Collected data
'''

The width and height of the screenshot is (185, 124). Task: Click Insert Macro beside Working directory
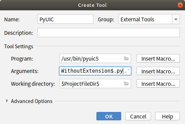tap(158, 84)
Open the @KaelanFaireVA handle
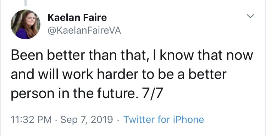 click(84, 31)
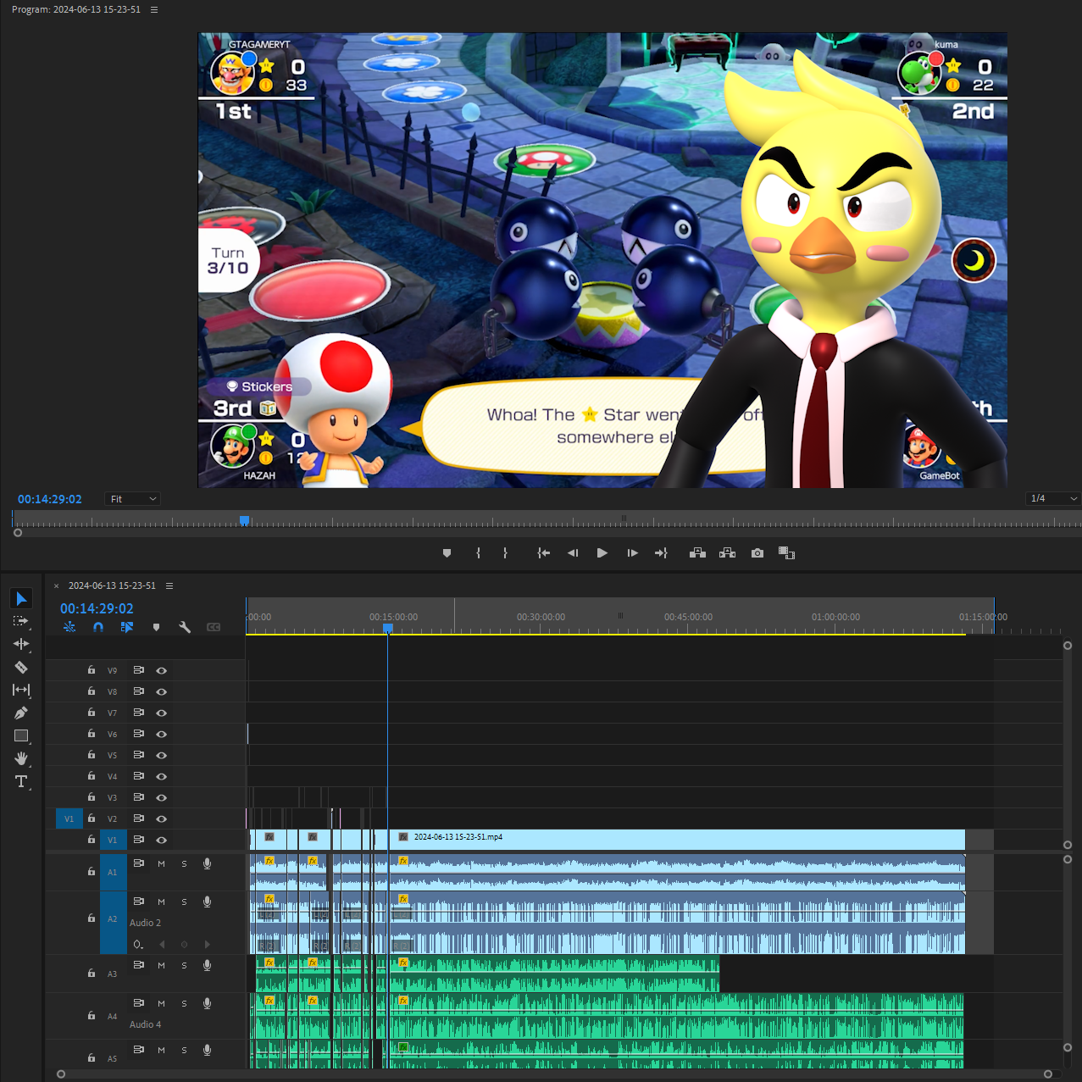Toggle lock on track V9
The image size is (1082, 1082).
pos(92,670)

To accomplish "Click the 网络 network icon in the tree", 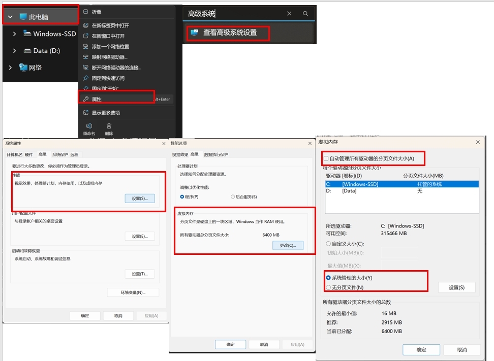I will pos(23,68).
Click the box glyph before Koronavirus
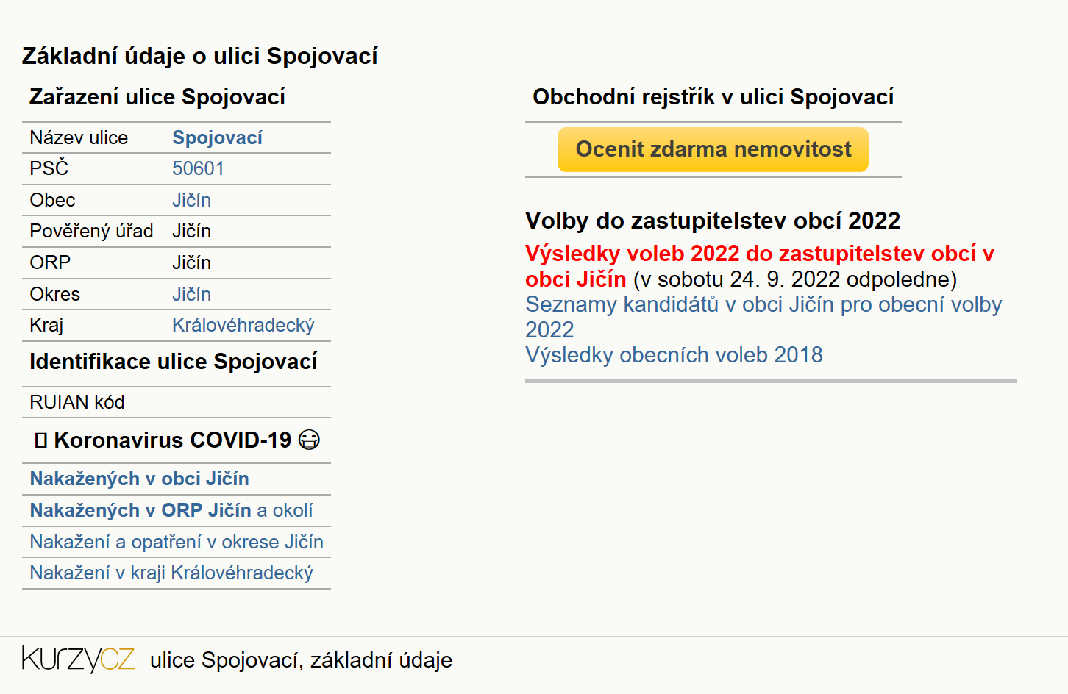This screenshot has height=694, width=1068. [41, 440]
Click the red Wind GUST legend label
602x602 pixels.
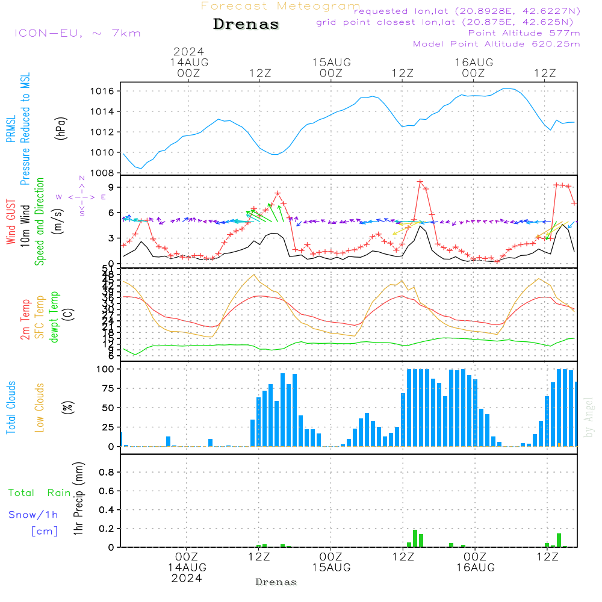coord(10,223)
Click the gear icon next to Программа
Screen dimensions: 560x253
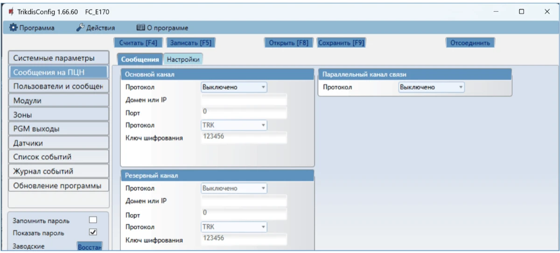(x=13, y=28)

'''

→ Task description: Transcribe the span of lines that runs from the line with "602x602 pixels." to the end of the data, both ends included, exactly, with nothing else and no pictures.

→ Answer to the exercise:
602x602 pixels.
coord(10,223)
Click the gear icon next to Программа
Screen dimensions: 560x253
(x=13, y=28)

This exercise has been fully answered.